Exercise aim: Write the data out again, word for word.

··· Entries shown

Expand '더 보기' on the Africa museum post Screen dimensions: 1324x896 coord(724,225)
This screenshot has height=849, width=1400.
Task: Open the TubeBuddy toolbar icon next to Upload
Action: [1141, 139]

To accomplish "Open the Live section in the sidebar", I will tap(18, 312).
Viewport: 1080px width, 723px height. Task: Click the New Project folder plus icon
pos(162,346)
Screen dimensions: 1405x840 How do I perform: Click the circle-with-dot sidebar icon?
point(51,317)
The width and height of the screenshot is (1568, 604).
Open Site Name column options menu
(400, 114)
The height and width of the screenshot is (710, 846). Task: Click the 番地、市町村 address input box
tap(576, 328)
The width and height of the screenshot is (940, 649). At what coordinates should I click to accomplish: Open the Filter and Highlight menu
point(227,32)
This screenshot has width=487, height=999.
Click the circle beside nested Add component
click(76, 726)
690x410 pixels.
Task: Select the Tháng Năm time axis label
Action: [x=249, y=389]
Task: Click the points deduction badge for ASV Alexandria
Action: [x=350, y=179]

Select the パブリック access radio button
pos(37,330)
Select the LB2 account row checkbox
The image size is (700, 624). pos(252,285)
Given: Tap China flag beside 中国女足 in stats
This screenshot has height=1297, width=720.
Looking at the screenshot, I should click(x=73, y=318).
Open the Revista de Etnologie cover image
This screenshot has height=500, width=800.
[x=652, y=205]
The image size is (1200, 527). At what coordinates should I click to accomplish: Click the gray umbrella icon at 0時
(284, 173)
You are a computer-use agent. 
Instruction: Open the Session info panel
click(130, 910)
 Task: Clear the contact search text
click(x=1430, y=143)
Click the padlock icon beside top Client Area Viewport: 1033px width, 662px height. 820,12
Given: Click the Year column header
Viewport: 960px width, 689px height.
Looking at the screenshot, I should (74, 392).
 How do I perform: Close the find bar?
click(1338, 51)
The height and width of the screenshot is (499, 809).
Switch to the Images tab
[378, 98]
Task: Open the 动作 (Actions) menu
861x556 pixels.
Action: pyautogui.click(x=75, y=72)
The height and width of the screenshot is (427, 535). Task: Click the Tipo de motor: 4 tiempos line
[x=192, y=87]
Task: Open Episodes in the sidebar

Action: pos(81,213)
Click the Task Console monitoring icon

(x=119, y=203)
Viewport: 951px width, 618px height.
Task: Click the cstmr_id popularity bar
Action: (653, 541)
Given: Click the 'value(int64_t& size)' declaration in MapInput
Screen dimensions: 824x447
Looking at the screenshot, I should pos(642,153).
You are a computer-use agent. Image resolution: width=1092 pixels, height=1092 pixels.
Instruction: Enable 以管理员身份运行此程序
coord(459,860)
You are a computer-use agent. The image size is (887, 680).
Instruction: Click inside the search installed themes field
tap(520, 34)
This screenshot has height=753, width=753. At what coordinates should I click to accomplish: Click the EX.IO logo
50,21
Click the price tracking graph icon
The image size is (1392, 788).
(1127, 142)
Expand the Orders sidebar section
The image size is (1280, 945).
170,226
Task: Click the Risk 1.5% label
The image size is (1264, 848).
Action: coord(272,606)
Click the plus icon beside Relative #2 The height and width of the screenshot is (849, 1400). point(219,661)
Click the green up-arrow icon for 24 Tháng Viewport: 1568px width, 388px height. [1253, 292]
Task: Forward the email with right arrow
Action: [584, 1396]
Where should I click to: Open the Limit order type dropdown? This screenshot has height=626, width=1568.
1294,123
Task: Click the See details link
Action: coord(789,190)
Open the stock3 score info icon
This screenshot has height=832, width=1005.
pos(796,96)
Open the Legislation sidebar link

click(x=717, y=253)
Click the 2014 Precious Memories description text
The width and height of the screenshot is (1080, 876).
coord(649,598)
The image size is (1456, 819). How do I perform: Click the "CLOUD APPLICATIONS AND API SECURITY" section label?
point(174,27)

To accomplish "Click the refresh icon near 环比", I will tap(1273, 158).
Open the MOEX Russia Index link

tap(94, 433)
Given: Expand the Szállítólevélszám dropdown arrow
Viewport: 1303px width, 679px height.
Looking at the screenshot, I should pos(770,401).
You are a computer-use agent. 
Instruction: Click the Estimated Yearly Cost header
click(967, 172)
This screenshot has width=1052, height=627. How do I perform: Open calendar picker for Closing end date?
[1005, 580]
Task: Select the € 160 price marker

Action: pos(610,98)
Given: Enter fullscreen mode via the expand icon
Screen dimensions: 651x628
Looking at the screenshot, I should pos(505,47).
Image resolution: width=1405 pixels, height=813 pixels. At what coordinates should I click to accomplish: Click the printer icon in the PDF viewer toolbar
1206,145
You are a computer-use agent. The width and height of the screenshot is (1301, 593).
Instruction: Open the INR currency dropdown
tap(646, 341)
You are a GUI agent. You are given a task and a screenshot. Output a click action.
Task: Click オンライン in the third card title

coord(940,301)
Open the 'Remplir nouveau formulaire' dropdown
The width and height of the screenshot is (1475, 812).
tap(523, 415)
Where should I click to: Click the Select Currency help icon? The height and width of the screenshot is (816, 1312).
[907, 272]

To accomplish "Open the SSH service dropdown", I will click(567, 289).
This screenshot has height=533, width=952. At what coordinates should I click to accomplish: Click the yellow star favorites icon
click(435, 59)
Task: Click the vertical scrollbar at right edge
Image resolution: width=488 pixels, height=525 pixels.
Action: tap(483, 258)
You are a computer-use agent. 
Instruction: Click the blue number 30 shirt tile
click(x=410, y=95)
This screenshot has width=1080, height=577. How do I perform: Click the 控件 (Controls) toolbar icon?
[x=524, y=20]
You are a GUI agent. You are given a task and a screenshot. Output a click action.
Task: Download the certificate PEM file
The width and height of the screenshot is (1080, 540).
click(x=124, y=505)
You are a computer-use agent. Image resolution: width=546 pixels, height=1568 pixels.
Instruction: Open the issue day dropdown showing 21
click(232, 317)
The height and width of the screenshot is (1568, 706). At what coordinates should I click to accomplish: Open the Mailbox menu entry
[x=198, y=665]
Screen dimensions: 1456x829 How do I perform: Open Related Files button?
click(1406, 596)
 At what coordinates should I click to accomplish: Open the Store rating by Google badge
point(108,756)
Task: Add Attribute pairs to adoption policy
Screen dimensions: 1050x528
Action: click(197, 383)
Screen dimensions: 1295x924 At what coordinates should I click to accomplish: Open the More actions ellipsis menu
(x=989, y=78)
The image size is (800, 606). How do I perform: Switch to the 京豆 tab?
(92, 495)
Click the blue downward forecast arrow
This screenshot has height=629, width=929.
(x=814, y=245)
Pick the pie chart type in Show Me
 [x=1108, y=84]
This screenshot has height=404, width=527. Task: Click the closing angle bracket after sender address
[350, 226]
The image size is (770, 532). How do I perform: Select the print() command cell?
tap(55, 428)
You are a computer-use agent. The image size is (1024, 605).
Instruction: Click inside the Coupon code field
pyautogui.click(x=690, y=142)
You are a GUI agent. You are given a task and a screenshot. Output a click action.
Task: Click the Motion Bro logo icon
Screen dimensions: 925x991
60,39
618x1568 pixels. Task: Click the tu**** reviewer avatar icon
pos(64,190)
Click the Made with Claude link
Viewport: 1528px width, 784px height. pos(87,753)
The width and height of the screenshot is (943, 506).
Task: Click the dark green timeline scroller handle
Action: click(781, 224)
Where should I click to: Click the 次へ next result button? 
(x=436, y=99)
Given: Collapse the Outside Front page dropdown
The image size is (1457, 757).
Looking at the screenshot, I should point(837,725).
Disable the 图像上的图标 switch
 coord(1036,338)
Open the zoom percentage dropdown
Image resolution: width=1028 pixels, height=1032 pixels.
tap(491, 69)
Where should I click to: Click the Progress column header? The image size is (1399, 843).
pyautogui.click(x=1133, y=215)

······

Task solution:
Expand '더 보기' on the Africa museum post Screen dimensions: 1324x896 coord(724,225)
This screenshot has height=849, width=1400.
Task: Open the TubeBuddy toolbar icon next to Upload
Action: [1141, 139]

To accomplish "Open the Live section in the sidebar", I will tap(18, 312).
Viewport: 1080px width, 723px height. Task: Click the New Project folder plus icon
pos(162,346)
Screen dimensions: 1405x840 How do I perform: Click the circle-with-dot sidebar icon?
point(51,317)
The width and height of the screenshot is (1568, 604).
Open Site Name column options menu
(400, 114)
The height and width of the screenshot is (710, 846). Task: Click the 番地、市町村 address input box
tap(576, 328)
The width and height of the screenshot is (940, 649). At what coordinates should I click to accomplish: Open the Filter and Highlight menu
point(227,32)
This screenshot has width=487, height=999.
Click the circle beside nested Add component
click(76, 726)
690x410 pixels.
Task: Select the Tháng Năm time axis label
Action: [x=249, y=389]
Task: Click the points deduction badge for ASV Alexandria
Action: [x=350, y=179]

Select the パブリック access radio button
pos(37,330)
Select the LB2 account row checkbox
The image size is (700, 624). pos(252,285)
Given: Tap China flag beside 中国女足 in stats
This screenshot has height=1297, width=720.
Looking at the screenshot, I should click(x=73, y=318).
Open the Revista de Etnologie cover image
This screenshot has height=500, width=800.
[x=652, y=205]
The image size is (1200, 527). At what coordinates should I click to accomplish: Click the gray umbrella icon at 0時
(284, 173)
You are a computer-use agent. 
Instruction: Open the Session info panel
click(130, 910)
 Task: Clear the contact search text
click(x=1430, y=143)
Click the padlock icon beside top Client Area Viewport: 1033px width, 662px height. 820,12
Given: Click the Year column header
Viewport: 960px width, 689px height.
Looking at the screenshot, I should (74, 392).
 How do I perform: Close the find bar?
click(1338, 51)
The height and width of the screenshot is (499, 809).
Switch to the Images tab
[378, 98]
Task: Open the 动作 (Actions) menu
861x556 pixels.
Action: pyautogui.click(x=75, y=72)
The height and width of the screenshot is (427, 535). Task: Click the Tipo de motor: 4 tiempos line
[x=192, y=87]
Task: Open Episodes in the sidebar

Action: pos(81,213)
Click the Task Console monitoring icon

(x=119, y=203)
Viewport: 951px width, 618px height.
Task: Click the cstmr_id popularity bar
Action: (653, 541)
Given: Click the 'value(int64_t& size)' declaration in MapInput
Screen dimensions: 824x447
Looking at the screenshot, I should pos(642,153).
You are a computer-use agent. Image resolution: width=1092 pixels, height=1092 pixels.
Instruction: Enable 以管理员身份运行此程序
coord(459,860)
You are a computer-use agent. The image size is (887, 680).
Instruction: Click inside the search installed themes field
tap(520, 34)
This screenshot has height=753, width=753. At what coordinates should I click to accomplish: Click the EX.IO logo
50,21
Click the price tracking graph icon
The image size is (1392, 788).
(1127, 142)
Expand the Orders sidebar section
The image size is (1280, 945).
170,226
Task: Click the Risk 1.5% label
The image size is (1264, 848).
Action: coord(272,606)
Click the plus icon beside Relative #2 The height and width of the screenshot is (849, 1400). point(219,661)
Click the green up-arrow icon for 24 Tháng Viewport: 1568px width, 388px height. [1253, 292]
Task: Forward the email with right arrow
Action: [584, 1396]
Where should I click to: Open the Limit order type dropdown? This screenshot has height=626, width=1568.
1294,123
Task: Click the See details link
Action: coord(789,190)
Open the stock3 score info icon
This screenshot has height=832, width=1005.
pos(796,96)
Open the Legislation sidebar link

click(x=717, y=253)
Click the 2014 Precious Memories description text
The width and height of the screenshot is (1080, 876).
coord(649,598)
The image size is (1456, 819). How do I perform: Click the "CLOUD APPLICATIONS AND API SECURITY" section label?
point(174,27)

To accomplish "Click the refresh icon near 环比", I will tap(1273, 158).
Open the MOEX Russia Index link

tap(94, 433)
Given: Expand the Szállítólevélszám dropdown arrow
Viewport: 1303px width, 679px height.
Looking at the screenshot, I should pos(770,401).
You are a computer-use agent. 
Instruction: Click the Estimated Yearly Cost header
click(967, 172)
This screenshot has width=1052, height=627. How do I perform: Open calendar picker for Closing end date?
[1005, 580]
Task: Select the € 160 price marker

Action: pos(610,98)
Given: Enter fullscreen mode via the expand icon
Screen dimensions: 651x628
Looking at the screenshot, I should pos(505,47).
Image resolution: width=1405 pixels, height=813 pixels. At what coordinates should I click to accomplish: Click the printer icon in the PDF viewer toolbar
1206,145
You are a computer-use agent. The width and height of the screenshot is (1301, 593).
Instruction: Open the INR currency dropdown
tap(646, 341)
You are a GUI agent. You are given a task and a screenshot. Output a click action.
Task: Click オンライン in the third card title

coord(940,301)
Open the 'Remplir nouveau formulaire' dropdown
The width and height of the screenshot is (1475, 812).
tap(523, 415)
Where should I click to: Click the Select Currency help icon? The height and width of the screenshot is (816, 1312).
[907, 272]

To accomplish "Open the SSH service dropdown", I will click(567, 289).
This screenshot has height=533, width=952. At what coordinates should I click to accomplish: Click the yellow star favorites icon
click(435, 59)
Task: Click the vertical scrollbar at right edge
Image resolution: width=488 pixels, height=525 pixels.
Action: tap(483, 258)
You are a computer-use agent. 
Instruction: Click the blue number 30 shirt tile
click(x=410, y=95)
This screenshot has width=1080, height=577. How do I perform: Click the 控件 (Controls) toolbar icon?
[x=524, y=20]
You are a GUI agent. You are given a task and a screenshot. Output a click action.
Task: Download the certificate PEM file
The width and height of the screenshot is (1080, 540).
click(x=124, y=505)
You are a computer-use agent. Image resolution: width=546 pixels, height=1568 pixels.
Instruction: Open the issue day dropdown showing 21
click(232, 317)
The height and width of the screenshot is (1568, 706). At what coordinates should I click to accomplish: Open the Mailbox menu entry
[x=198, y=665]
Screen dimensions: 1456x829 How do I perform: Open Related Files button?
click(1406, 596)
 At what coordinates should I click to accomplish: Open the Store rating by Google badge
point(108,756)
Task: Add Attribute pairs to adoption policy
Screen dimensions: 1050x528
Action: click(197, 383)
Screen dimensions: 1295x924 At what coordinates should I click to accomplish: Open the More actions ellipsis menu
(x=989, y=78)
The image size is (800, 606). How do I perform: Switch to the 京豆 tab?
(92, 495)
Click the blue downward forecast arrow
This screenshot has height=629, width=929.
(x=814, y=245)
Pick the pie chart type in Show Me
 [x=1108, y=84]
This screenshot has height=404, width=527. Task: Click the closing angle bracket after sender address
[350, 226]
The image size is (770, 532). How do I perform: Select the print() command cell?
tap(55, 428)
You are a computer-use agent. The image size is (1024, 605).
Instruction: Click inside the Coupon code field
pyautogui.click(x=690, y=142)
You are a GUI agent. You are given a task and a screenshot. Output a click action.
Task: Click the Motion Bro logo icon
Screen dimensions: 925x991
60,39
618x1568 pixels. Task: Click the tu**** reviewer avatar icon
pos(64,190)
Click the Made with Claude link
Viewport: 1528px width, 784px height. pos(87,753)
The width and height of the screenshot is (943, 506).
Task: Click the dark green timeline scroller handle
Action: click(781, 224)
Where should I click to: Click the 次へ next result button? 
(x=436, y=99)
Given: Collapse the Outside Front page dropdown
The image size is (1457, 757).
Looking at the screenshot, I should point(837,725).
Disable the 图像上的图标 switch
 coord(1036,338)
Open the zoom percentage dropdown
Image resolution: width=1028 pixels, height=1032 pixels.
tap(491, 69)
Where should I click to: Click the Progress column header? The image size is (1399, 843).
pyautogui.click(x=1133, y=215)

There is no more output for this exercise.